Inline libpython function calls and LTO

Link Time Optimization (LTO) helps a lot to inline function calls.

If Python is configured with --enable-shared (Python executable is linked to libpythonX.Y.so), the -fno-semantic-interposition compiler flag is needed by GCC to inline libpython function calls. This flag is now enabled by --enable-optimizations since Python 3.10. Clang disables semantic interposition by default and so doesn’t need this flag.

See Red Hat Enterprise Linux 8.2 brings faster Python 3.8 run speeds for a concrete analysis of Python 3.8 performance on RHEL 8 with --enable-shared and -fno-semantic-interposition.

macOS doesn’t use LTO

The official Python macOS binaries are not built with LTO to keep support of old clang versions of macOS 10.6: see bpo-41181. See also bpo-42235: [macOS] Use –enable-optimizations in build-installer.py.

Concrete example of performance issue with the lack of LTO on macOS: bpo-39542. Converting PyTuple_Check() macro to a function call introduced a performance slowndown on macOS beause clang was unable to inline the PyTuple_Check() function call. The change was reverted to restore performance on macOS.

In Python 3.10, LTO is used on macOS but on macOS 10.15 and newer (bpo-42235).

Security compiler flags

Position Independent Code (-fPIC)

On Fedora, Python is built with -fPIC for security. See Wikipedia: Position-independent code.

Control flow Enforcement Technology (CET) hardening

GCC has a -fcf-protection=branch flag which emits ENDBR64 (“End Branch 64 bit”) instructions at functions entry point. It is used on Fedora.

Compiler and linker flags

Get compiler (CFLAGS) and linker (LDFLAGS) flags:

$ python3
Python 3.9.1 (default, Jan 20 2021, 00:00:00)
>>> import sysconfig
>>> cflags = sysconfig.get_config_var('PY_CFLAGS') + sysconfig.get_config_var('PY_CFLAGS_NODIST')
>>> ldflags = sysconfig.get_config_var('PY_LDFLAGS') + sysconfig.get_config_var('PY_LDFLAGS_NODIST')
>>> '-fPIC' in cflags
True
>>> '-fno-semantic-interposition' in cflags
True
>>> '-flto' in ldflags
True

Python thread state (tstate)

Since Python 3.8, there is an on-going effect to pass explicitly the current Python thread state (“tstate”) to internal functions:

  • It avoids having to read an atomic variable: _PyThreadState_GET() reads _PyRuntime.gilstate.tstate_current atomic variable with _Py_atomic_load_relaxed().
  • It should help the C compiler to inline more code.

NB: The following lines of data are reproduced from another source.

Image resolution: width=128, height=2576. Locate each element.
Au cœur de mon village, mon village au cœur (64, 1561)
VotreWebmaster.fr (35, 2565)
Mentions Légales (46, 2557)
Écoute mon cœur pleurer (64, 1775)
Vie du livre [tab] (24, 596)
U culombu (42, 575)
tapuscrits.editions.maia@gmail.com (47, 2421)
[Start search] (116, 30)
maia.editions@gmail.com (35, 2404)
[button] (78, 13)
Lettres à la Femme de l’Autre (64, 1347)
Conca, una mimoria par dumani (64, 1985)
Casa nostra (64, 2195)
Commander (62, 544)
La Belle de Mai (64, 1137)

See Pass the Python thread state explicitly.

PyErr_Occurred()

Simplified C code of PyErr_Occurred():

PyObject* PyErr_Occurred(void)
{
    _PyRuntimeState *runtime = &_PyRuntime;
    _Py_atomic_address *ptstate = &runtime->gilstate.tstate_current;
    PyThreadState *tstate = (PyThreadState*)_Py_atomic_load_relaxed(ptstate)
    return tstate->curexc_type;
}

PyErr_Occurred() of Fedora Python 3.9 (built with -fPIC):

endbr64

# rax = &_PyRuntime = *(void **)0x7ffff7f45d38
mov rax, QWORD PTR [rip+0x1fef9d]  # 0x7ffff7f45d38

# offsetof(_PyRuntimeState, gilstate.tstate_current) = 0x238
# rdx = tstate = *(_PyRuntime.gilstate.tstate_current) = *(void **)($rax + 0x238)
mov rdx, QWORD PTR [rax+0x238]

# offsetof(PyThreadState, curexc_type) = 0x58
# rax = tstate->curexc_type = *(void **)($rdx + 0x58)
mov rax, QWORD PTR [rdx+0x58]

ret

Getting tstate requires two pointer deferences (two MOV):

  • runtime = *($rip + 0x1fef9d) (&_PyRuntime)
  • tstate = runtime->gilstate.tstate

PyErr_Occurred() requires 3 pointer deferences.

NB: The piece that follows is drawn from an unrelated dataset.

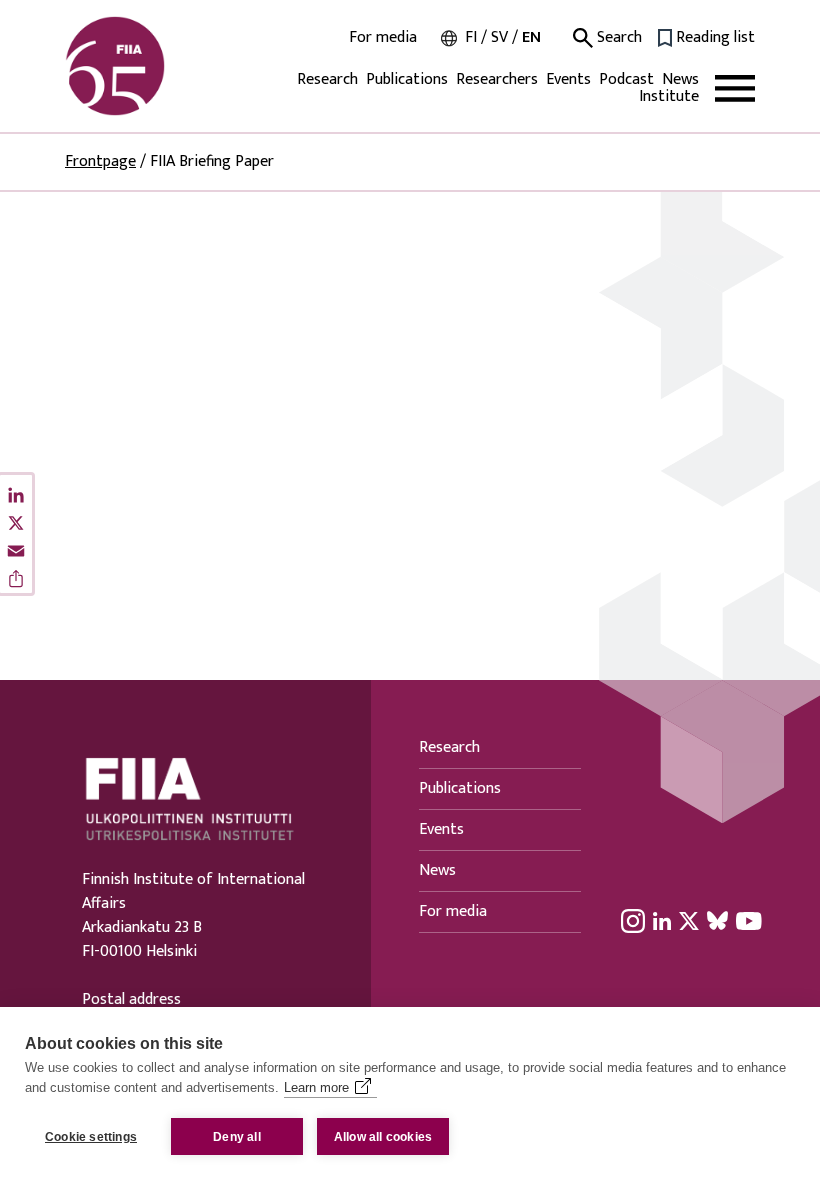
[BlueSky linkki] (717, 920)
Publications (407, 79)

Note: the $rip indirection is needed by -fPIC flag and endbr64 instruction is related to CET hardening flag.

_PyErr_Occurred()

C code:

static inline PyObject* _PyErr_Occurred(PyThreadState *tstate)
{
    assert(tstate != NULL);
    return tstate->curexc_type;
}

_PyErr_Occurred() of Fedora Python 3.9 (built with -fPIC), inlined in _Py_CheckFunctionResult+12()::

# $rdi = tstate argument
# offsetof(PyThreadState, curexc_type) = 0x58
mov rax, QWORD PTR [rdi+0x58]                                                                           │

The function calls becomes a single pointer deference (one MOV):

  • result = (*tstate).curexc_type

On Fedora, calling PyErr_Occurred() requires 6 instructions (CALL, ENDBR64, 3 MOV, RET), whereas inlined _PyErr_Occurred is a single MOV instruction.